Given the necessity to manually scale all the data to obtain accurate results, the focus of this work is on the three nearest ionosondes to the LOFAR Core stations: Juliusruh, Chilton and Dourbes (Green labels in Fig. 1a).

2.2.3 Magnetometer data

Auroral electrojets cause geomagnetic field perturbations, which can be observed with ground magnetometers (Johnsen, 2013). The equatorward extent of the heightened auroral activity is marked by the auroral equatorward boundary (AEB). We leverage magnetometer data to investigate the relative position of the AEB and LOFAR IPPs. Within the scope, we use the disturbance horizontal component of geomagnetic field measurements obtained from the SuperMAG (Gjerloev, 2012) network, with the yearly and daily variations removed. The data have a one-minute time resolution and cover the European sector. We interpolate the measurements on a 1° in latitude and 1° in longitude grid and calculate the gradient along the meridians. We detect the AEB as a minimum latitude above 40°, where the gradient of the horizontal component of the disturbed field is positive.

The main limitations of this method are the discontinuity of the auroral jets near the magnetic midnight, which can affect the AEB determination towards the end of observation C, as well as insufficient data coverage at the western flank of the study area. The latter means that the results for stations in the UK and Ireland should be treated with caution.

3 Results and discussion

3.1 May 10th 21:35–23:35 UTC (LOFAR dataset C – source: 3C380)

During the period from 21:35 to 23:15 UTC on May 10th, the dynamic spectra were recorded for both the Core and International LBA LOFAR stations, using 3C380 as the target radio source. An example of the dynamic spectra (CS002LBA) is shown in Figure 3, while the other spectra are reported in Supplementary material B. It is noteworthy that 3C380’s flux density is lower than other sources (i.e., Cassiopeia A), a factor that may introduce a significant challenge in achieving coherent signal reception. The data reveal that during periods of intense ionospheric activity, the ionosphere exhibits increased absorption of radio waves, particularly around 22:15 UTC and 23:15 UTC, as depicted by the darker stripes in all the core stations’ signals. To substantiate this observation, we investigated the co-temporal ionospheric conditions using complementary observational data. The resulting vTEC maps at six distinct time intervals during the LOFAR observation period are presented in Figure 4. The colourbar in this plot is intentionally saturated at 25 TECu to enhance the visualization of the primary ionospheric behaviour within the 0–25 TECu range. In these maps, the green dots represent the IPPs of the LOFAR Remote and International LBA stations, projected to an altitude of 350 km.

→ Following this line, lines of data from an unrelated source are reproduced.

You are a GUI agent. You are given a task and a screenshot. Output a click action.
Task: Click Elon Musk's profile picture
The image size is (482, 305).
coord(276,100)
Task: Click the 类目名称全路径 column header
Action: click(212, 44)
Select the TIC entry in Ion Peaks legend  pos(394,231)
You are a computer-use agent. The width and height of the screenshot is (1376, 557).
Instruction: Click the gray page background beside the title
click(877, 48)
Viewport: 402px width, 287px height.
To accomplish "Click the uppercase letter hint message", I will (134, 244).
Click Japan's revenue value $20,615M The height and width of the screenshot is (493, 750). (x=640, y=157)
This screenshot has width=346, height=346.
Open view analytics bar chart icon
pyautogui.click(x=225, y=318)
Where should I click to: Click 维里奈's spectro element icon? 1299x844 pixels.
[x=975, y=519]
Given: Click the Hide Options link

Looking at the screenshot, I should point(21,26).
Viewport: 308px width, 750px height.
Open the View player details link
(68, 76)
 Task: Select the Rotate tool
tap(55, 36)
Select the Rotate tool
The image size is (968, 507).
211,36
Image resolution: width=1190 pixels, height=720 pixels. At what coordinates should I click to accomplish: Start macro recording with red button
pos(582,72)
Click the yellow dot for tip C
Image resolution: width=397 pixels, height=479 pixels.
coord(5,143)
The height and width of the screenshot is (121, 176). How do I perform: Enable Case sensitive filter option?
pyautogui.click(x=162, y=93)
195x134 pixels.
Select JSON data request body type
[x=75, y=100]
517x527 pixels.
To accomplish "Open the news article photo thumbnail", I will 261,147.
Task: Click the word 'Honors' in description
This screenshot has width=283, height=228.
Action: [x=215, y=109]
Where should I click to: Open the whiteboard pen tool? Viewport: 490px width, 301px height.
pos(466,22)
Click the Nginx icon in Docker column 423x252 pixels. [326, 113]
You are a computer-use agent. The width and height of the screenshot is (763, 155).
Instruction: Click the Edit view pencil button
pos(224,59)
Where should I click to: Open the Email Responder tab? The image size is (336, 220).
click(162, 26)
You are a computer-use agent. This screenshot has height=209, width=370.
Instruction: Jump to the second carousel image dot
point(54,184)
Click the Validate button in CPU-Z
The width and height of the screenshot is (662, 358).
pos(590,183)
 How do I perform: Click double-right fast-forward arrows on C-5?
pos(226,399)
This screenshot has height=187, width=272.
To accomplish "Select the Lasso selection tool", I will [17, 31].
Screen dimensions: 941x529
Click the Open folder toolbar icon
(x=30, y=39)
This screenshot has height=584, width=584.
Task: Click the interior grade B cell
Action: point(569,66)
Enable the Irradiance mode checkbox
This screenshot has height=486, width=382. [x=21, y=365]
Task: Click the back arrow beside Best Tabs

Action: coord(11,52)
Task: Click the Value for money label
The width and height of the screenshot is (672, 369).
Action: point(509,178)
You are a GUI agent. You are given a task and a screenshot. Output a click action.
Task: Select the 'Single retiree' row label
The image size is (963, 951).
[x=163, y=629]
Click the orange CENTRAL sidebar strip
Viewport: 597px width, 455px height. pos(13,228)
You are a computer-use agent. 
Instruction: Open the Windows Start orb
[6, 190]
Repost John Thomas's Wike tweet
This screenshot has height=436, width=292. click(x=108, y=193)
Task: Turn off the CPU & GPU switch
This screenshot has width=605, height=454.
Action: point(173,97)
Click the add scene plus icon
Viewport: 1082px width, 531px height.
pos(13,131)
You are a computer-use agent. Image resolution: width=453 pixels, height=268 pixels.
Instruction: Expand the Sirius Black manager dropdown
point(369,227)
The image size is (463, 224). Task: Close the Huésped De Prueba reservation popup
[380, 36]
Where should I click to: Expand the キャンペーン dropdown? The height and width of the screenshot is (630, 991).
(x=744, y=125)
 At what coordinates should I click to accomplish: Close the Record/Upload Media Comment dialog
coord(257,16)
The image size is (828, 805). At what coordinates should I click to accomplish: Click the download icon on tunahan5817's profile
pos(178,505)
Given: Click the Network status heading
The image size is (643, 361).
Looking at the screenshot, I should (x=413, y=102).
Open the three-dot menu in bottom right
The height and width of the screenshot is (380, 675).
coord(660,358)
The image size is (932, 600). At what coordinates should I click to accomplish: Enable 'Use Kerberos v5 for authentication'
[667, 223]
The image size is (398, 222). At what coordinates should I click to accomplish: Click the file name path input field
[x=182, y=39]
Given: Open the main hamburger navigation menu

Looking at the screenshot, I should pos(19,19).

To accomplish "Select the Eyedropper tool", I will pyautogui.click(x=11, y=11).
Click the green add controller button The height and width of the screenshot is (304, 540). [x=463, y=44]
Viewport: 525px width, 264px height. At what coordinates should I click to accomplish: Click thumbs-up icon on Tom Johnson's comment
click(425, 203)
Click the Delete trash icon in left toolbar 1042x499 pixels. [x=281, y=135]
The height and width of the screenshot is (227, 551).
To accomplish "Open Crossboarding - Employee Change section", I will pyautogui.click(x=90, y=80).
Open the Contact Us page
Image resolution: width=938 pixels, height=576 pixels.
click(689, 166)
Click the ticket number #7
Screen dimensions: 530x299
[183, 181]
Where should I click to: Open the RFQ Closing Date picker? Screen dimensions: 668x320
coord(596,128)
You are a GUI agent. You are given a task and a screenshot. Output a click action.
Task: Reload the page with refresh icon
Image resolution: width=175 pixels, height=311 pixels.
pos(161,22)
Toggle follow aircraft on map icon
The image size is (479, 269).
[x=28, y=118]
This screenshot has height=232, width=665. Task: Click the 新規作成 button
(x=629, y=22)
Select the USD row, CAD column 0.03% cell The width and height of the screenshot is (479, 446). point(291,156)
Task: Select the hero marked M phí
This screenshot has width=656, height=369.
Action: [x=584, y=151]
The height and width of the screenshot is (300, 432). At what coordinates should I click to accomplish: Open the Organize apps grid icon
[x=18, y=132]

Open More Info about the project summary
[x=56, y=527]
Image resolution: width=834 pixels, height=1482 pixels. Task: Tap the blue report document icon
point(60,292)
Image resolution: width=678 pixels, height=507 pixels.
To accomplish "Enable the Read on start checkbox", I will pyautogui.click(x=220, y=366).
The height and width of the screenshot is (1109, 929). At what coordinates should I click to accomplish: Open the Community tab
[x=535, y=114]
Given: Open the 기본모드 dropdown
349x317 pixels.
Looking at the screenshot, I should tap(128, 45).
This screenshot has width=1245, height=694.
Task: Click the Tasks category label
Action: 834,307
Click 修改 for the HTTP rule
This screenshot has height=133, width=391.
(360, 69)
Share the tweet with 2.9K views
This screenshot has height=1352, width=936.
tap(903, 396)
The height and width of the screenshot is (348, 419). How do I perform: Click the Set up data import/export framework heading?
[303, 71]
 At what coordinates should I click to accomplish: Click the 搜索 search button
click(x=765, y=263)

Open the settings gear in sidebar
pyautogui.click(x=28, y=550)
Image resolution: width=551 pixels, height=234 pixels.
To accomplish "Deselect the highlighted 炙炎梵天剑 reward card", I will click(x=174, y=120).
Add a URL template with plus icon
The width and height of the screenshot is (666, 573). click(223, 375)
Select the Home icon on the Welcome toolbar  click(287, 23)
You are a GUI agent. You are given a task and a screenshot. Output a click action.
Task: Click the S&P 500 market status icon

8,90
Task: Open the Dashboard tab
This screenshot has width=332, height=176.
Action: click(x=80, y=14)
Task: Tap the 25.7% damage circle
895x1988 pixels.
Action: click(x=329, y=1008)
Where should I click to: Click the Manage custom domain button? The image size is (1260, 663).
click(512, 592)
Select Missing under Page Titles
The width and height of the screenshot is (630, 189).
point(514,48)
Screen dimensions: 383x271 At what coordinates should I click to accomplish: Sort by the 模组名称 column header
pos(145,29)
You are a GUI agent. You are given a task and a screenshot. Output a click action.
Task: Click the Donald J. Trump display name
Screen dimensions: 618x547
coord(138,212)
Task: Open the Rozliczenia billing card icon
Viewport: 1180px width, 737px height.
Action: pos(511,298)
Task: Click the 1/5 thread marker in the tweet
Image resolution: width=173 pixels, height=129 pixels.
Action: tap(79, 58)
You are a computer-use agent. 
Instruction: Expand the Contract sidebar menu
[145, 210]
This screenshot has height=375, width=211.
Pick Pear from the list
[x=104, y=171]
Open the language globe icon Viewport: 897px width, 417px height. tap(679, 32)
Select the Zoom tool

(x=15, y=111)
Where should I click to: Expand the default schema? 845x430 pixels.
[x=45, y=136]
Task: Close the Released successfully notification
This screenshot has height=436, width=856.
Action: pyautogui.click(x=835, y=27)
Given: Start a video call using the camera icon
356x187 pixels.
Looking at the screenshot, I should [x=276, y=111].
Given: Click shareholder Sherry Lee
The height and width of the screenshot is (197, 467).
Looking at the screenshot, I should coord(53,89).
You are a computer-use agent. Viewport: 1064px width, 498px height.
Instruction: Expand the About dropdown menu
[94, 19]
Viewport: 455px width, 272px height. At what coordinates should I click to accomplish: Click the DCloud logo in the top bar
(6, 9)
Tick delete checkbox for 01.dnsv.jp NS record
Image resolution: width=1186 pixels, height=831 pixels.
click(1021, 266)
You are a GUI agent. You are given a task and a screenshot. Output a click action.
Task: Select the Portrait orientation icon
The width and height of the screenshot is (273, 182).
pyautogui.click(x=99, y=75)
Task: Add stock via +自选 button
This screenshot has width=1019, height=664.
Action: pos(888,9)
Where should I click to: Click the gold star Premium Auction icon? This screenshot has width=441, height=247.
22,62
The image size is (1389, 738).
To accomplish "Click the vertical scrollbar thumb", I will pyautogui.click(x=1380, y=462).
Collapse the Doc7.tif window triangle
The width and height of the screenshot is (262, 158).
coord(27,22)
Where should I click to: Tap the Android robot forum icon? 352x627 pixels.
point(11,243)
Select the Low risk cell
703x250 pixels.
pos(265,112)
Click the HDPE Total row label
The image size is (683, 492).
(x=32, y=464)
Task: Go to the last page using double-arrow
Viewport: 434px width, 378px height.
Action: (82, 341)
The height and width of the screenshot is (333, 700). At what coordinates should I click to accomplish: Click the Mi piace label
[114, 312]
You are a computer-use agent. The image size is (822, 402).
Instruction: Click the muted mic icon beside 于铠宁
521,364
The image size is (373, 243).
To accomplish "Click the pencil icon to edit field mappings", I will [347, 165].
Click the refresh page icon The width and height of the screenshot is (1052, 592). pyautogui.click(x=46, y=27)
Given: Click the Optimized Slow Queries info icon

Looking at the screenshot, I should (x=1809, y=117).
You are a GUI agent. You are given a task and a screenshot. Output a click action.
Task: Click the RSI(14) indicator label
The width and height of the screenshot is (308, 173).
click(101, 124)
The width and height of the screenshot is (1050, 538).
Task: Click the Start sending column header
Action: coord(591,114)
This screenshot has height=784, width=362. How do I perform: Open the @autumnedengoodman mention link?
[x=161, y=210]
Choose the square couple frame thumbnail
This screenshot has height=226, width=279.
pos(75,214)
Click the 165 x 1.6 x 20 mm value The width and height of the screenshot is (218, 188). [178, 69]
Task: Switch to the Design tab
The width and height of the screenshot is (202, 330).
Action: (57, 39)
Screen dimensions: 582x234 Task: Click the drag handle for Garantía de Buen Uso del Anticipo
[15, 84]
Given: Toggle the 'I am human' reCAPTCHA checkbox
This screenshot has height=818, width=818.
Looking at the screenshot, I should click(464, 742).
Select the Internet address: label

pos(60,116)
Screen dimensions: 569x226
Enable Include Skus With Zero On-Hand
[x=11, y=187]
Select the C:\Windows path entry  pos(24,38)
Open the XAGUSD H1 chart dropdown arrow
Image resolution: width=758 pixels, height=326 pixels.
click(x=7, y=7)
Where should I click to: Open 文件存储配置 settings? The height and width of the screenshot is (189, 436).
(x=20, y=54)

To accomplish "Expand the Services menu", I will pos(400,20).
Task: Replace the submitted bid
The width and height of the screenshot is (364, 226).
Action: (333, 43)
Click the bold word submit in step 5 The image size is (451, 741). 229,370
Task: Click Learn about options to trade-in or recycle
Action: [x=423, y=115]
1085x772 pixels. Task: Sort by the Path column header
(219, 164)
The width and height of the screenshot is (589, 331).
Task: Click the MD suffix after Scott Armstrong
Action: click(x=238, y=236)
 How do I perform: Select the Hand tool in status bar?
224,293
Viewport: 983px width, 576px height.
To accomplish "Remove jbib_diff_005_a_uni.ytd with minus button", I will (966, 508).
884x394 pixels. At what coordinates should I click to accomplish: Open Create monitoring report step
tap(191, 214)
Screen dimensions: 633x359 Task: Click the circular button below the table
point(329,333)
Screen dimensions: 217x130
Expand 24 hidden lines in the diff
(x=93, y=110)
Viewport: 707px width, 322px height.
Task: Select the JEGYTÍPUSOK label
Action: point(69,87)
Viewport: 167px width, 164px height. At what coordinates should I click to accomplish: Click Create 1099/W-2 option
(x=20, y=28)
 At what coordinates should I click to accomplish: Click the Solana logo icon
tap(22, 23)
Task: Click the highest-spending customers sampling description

The rapidly evolving auroral oval is visible in yellow as a vTEC enhancement, which is intersected by the IPPs, showing that LOFAR’s line-of-sight passed directly through the auroral oval for a period of at least 2 h during the peak of the storm.

Figure 3 LOFAR CS002LBA dynamic spectra for observation L2040075, covering the period of May 10th from 21:35 until 23:35 UTC. The astronomical source of the signal is 3C380.

Figure 4 Selected vTEC maps in the European sector for the period of May 10th from 21:35 until 23:15 UTC. The resolution is 1° in latitude and 1° in longitude. The green dots represent the position of the IPPs of LOFAR remote and international stations projected to an altitude of 350 km. Units are in TECu.

The auroral nature of this disturbance is further confirmed by ionosonde observations from Juliusruh (top panels), Chilton (middle panels), and Dourbes (bottom panels) in Figure 5.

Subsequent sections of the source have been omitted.